A government bleak room filled with government people. How
much an hour were they all collectively costing? At least £300.
And my word, had they ever produced a lot of paper. Was this why
the surrounding hills were so bare of trees?
They had compiled a list of 31 reasons why Mark should be
kept from his kids. But the sight of me made everyone as as jumpy as cats. Because
it is easy to make up accusations against a family on a scheme when everything
is played out behind closed doors. It ain’t so easy when there is a fresh pair
of eyes. It ain’t so easy when there is a nuisance factor from that First Base
place where they are all too ready to pick up the phone to MSPs and
journalists. And all of a sudden they wanted to get rid of as many of the 31
accusations as they could. And all of a sudden everyone wanted to make nice
with Mark. And he found it hard to contain his anger at this transformation
from them acting out like spiteful teachers into the epitome of a caring state.
They started out with reams of paper describing Mark as some
kind of cross between Rambo and a rabid dog. But after half an hour they wanted
to tear it up and to kiss and make up. And they were just so very chuffed to
bits that he had found some help. And they assured him that they really,
really understood how all the nastiness he had been involved in down in good
old Basra city
must have made things hard for him.
But they didn’t of course.
All they understood was that the big man with the frightened
eyes couldn’t be hidden away in a filing cabinet any more. The quick fix option
had been taken away by the unspoken threat of politicians and journalists being
roped in.
And a tiny piece of forgotten fallout from a war we are
trying as hard as we can to forget was suddenly not so easy to forget any more.
I am pretty confident that things will turn out OK for Mark.

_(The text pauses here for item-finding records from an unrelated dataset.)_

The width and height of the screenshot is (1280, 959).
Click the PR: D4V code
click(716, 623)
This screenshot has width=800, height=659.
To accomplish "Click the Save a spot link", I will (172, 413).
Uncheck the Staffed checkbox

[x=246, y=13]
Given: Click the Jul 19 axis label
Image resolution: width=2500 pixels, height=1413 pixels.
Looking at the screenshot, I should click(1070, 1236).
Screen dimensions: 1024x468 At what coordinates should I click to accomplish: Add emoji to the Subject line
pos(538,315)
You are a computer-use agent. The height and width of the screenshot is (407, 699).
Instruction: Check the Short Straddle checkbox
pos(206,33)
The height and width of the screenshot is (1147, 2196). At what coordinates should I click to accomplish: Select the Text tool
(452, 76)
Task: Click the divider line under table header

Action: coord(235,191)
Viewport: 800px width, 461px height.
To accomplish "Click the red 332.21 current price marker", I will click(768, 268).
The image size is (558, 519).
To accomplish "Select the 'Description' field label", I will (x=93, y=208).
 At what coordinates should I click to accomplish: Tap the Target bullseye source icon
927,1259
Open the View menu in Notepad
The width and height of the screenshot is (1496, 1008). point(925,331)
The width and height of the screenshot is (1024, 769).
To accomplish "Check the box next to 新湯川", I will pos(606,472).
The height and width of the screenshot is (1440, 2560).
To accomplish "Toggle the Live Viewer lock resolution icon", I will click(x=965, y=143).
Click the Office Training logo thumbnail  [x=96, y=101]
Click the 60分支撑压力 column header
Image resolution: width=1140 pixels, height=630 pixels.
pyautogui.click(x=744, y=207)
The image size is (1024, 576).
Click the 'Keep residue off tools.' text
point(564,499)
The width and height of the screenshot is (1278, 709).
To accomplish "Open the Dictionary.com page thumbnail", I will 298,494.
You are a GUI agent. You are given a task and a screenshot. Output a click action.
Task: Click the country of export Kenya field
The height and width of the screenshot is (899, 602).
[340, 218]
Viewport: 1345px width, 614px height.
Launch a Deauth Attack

He is still young and he hasn’t allowed the nightmares to turn him into an
addict. He's a good guy. I like to think that in a year’s time he will see getting banged
up for a week on remand was the best thing that ever happened to him. Because
in the jail was Kevin and Kevin was able to open a door onto some better times.
Let’s hope so.
But if it does, it will be the exception and not the rule.
It won’t be long before we have all but forgotten our adventures
in Iraq and Afghanistan.
There will be new stuff to hold our attention. And what of the hundred and
fifty thousand men and women who walked those streets of violence and hate?
Well they will also be forgotten. Just like we have forgotten those that once
upon a time patrolled the streets of hate off the Lower Falls Rd and the Bogside.
Forgotten fallout from forgotten wars.
Powerful writing, our so called lords and masters should be ashamed, I suspect they are not.
ReplyDeleteI hope "Mark" gets better and his life turns around, to the good of his health and his family.